Re: Ticket 262: Discuss whether percent-decoding should also be done by receivers.

On 02/11/2010, at 2:07 PM, Adam Barth wrote:

> On Mon, Nov 1, 2010 at 5:43 PM, Mark Nottingham <mnot@mnot.net> wrote:
>> 
>> Could you expand upon this a bit more? E.g., are you saying that after the 5987 encoding is removed, the resulting string should be percent-decoded? Or that the filename (no *) parameter should be percent-decoded? Both?
> 
> Assume, for the moment, we have an algorithm for extracting a sequence
> of bytes called the filename-parameter-value from the
> Content-Disposition header field value.  Here's my proposal:
> 
> 1) Let the users-default-encoding be the user's preferred encoded
> (e.g., as configured as the default encoding used by the user's
> operating system).
> 2) Let unescaped-filename-parameter-value be the result of applying
> the percent-unescaping algorithm to filename-parameter-value.
> 3) Let the requested-filename by the result of decoding the
> unescaped-filename-parameter-value with the users-default-encoding.
> 
>> Raising as a placeholder:
>>  http://trac.tools.ietf.org/wg/httpbis/trac/ticket/262
>> 
>> I suspect that this issue is going to be similar to #259; i.e., the answer may be different for different implementers. As such, we should try to figure out if that's the case (and why) first.
> 
> The use case is that this behavior is required to compete in some
> segments of the browser market.  Therefore, some number of popular
> user agents will not remove support for these semantics.
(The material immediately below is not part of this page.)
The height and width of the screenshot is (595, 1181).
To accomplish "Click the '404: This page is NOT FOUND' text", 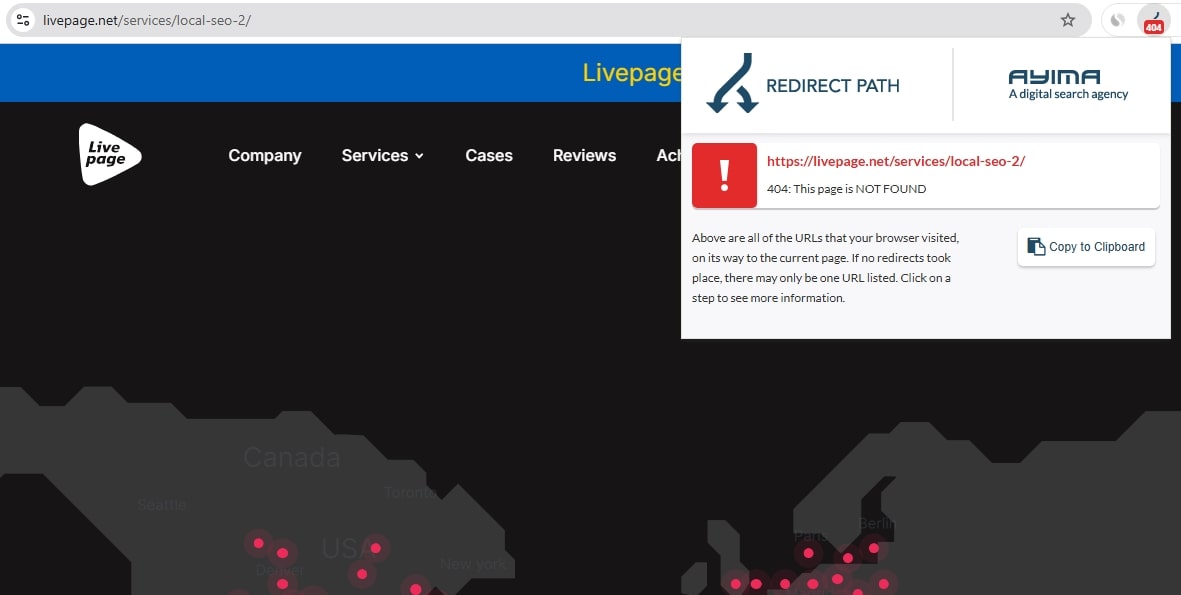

Well, *some* form of internationalisation is necessary to compete in segments of the browser market; it's not (yet) clear that *your* form of internationalisation is.

AFAICT this argument boils down to:
 1) FF, Safari and Konqueror support the RFC5987-stype encoding, with some caveats re: ordering and precedence.
  2) IE and Chrome support %-encoding the filename parameter, with some caveats re: charset.
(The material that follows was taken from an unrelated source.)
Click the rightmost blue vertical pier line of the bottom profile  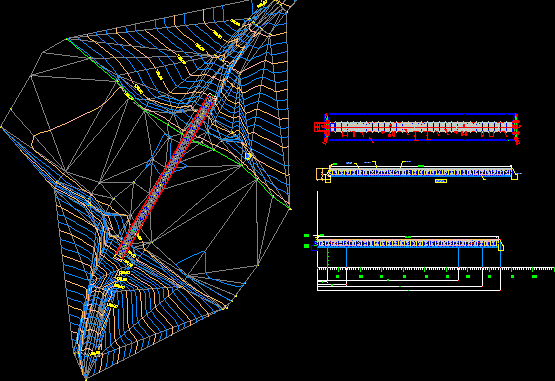coord(500,258)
You (representing Chrome?) are arguing for #2. 

IE (unfortunately, although true to form) hasn't said much about this, but based on Eric Lawrence's blog <http://blogs.msdn.com/b/ieinternals/archive/2010/06/07/content-disposition-attachment-and-international-unicode-characters.aspx>, it looks like they don't have a problem with using the RFC5987-style encoding, but do have a strong preference for using a new parameter name, rather than an existing one.

To me, the strongest argument against #2 is that specifying percent-encoding for filename automatically brings out interoperability issues with existing, deployed browsers that don't support encoding in the filename parameter. 

OTOH #1 has a fallback strategy; by placing the filename parameter first, a server can serve an internationalised filename to a UA that can use it, whilst falling back to a "vanilla" filename for those who don't. It's true that support for this isn't widespread now (according to <http://greenbytes.de/tech/tc2231/#attfnboth>), but at least there's a strategy in place for getting from here to there without breaking anything. To make it complete, I agree with the notion that we can warn servers away from generating filename parameters with literal % in them, because there's no interop there.

Overall, then, I don't see how we can get to interop cleanly on percent-encoding the filename parameter, or why we should do so. Yes, some implementations do it today, but that does't lead to the conclusion that we can or should specify their behaviour for all other implementations -- especially when that solution makes things more complex (re: charset). 

What am I missing?


--
Mark Nottingham   http://www.mnot.net/

Received on Wednesday, 3 November 2010 01:37:36 UTC